The Gibson City, Illinois, woman had been dealing with high blood pressure, stress, fatigue and shortness of breath, but she chalked it up to life just being difficult. But on that day, she found herself at her local Gibson Area Hospital in the midst of a heart attack.
Fanson was then taken by ambulance to OSF HealthCare Heart of Mary Medical Center in Urbana, Illinois – around 40 minutes on a regular drive but half that with the blaring red lights. That, combined with the cooperation between the two hospitals, and Fanson was fast-tracked straight to the cardiac catheterization laboratory at OSF Heart of Mary, something Tammi and her husband Doug say saved her life.
“They knew me,” Tammi Fanson says. “They knew exactly what was going on.
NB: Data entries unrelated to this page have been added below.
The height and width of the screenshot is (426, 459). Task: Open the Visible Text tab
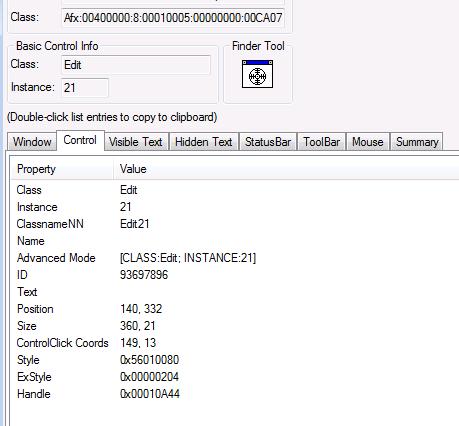point(135,142)
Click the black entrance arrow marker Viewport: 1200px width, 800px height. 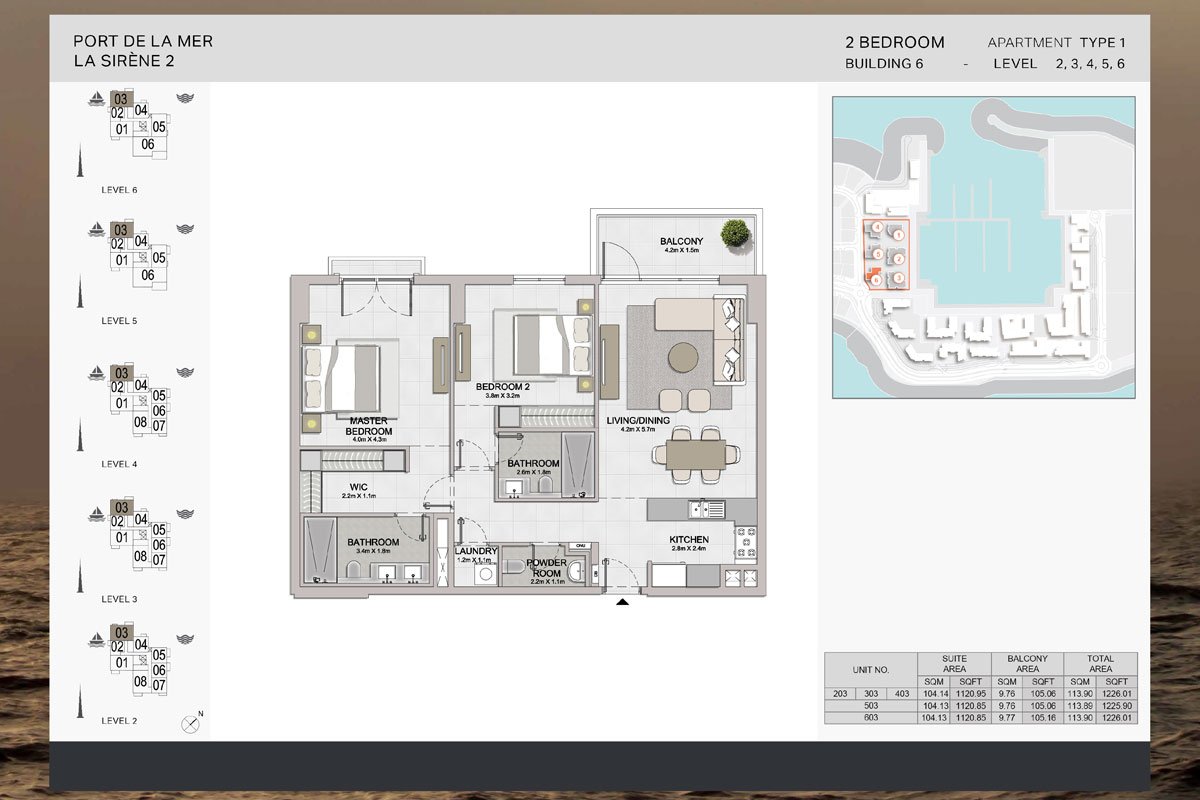tap(623, 602)
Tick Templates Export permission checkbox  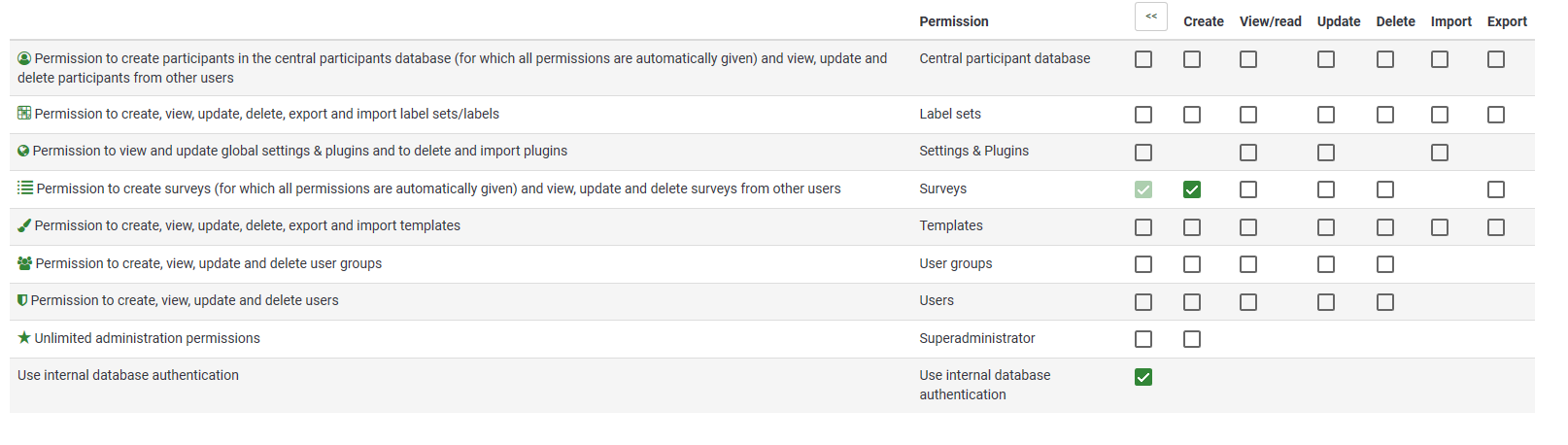1496,227
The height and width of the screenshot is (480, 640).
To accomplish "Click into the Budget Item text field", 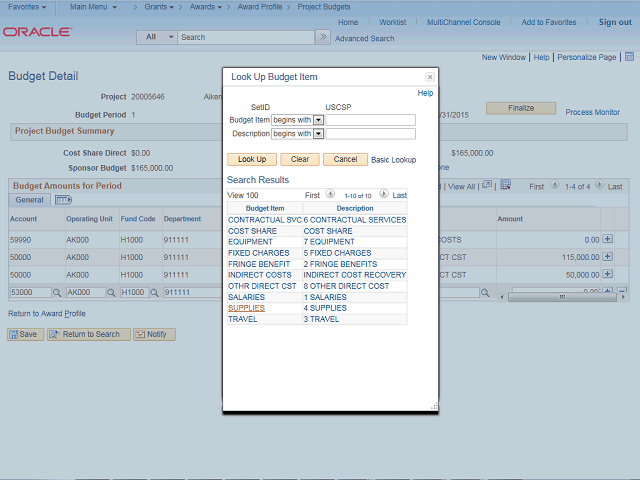I will (371, 120).
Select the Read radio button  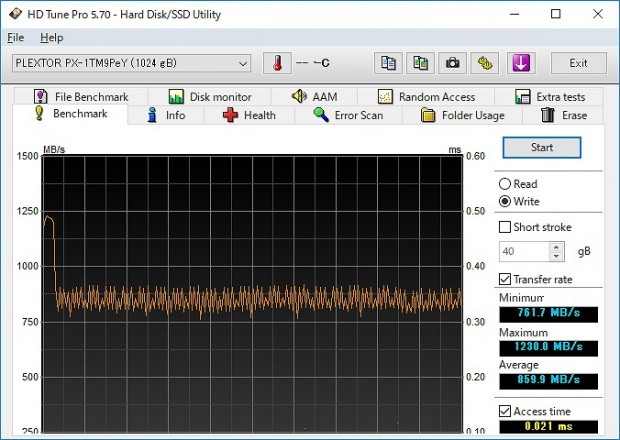(505, 184)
There must have been a lot of communication even before I got there. So it was very comforting.”
“The comfort that she had knowing this crew was waiting for her, it’s pretty remarkable,” Doug Fanson adds.
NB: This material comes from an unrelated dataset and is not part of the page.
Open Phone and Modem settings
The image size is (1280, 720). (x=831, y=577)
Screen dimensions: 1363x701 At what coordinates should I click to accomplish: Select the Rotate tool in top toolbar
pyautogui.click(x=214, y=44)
Fanson’s case is an example of the importance of what’s known as door to balloon time. That measures the time between when a patient has first contact with a medical professional to when a balloon is placed in their heart’s arteries to get rid of blockages and resume blood flow. For Fanson, she had a balloon within 27 minutes of arriving at OSF Heart of Mary.
“Time is muscle here in the cath lab,” says Jo Lehigh, a registered nurse at OSF Heart of Mary who was on Fanson’s care team. “Every minute that goes by could be tissue death.”
That means Lehigh and other OSF caregivers in the cath lab have to be agile. For starters, they have a limited response time to get to the hospital once they get the page that a patient is inbound.
On the balloon process itself, Lehigh says physicians start by accessing an artery through a patient’s wrist or groin.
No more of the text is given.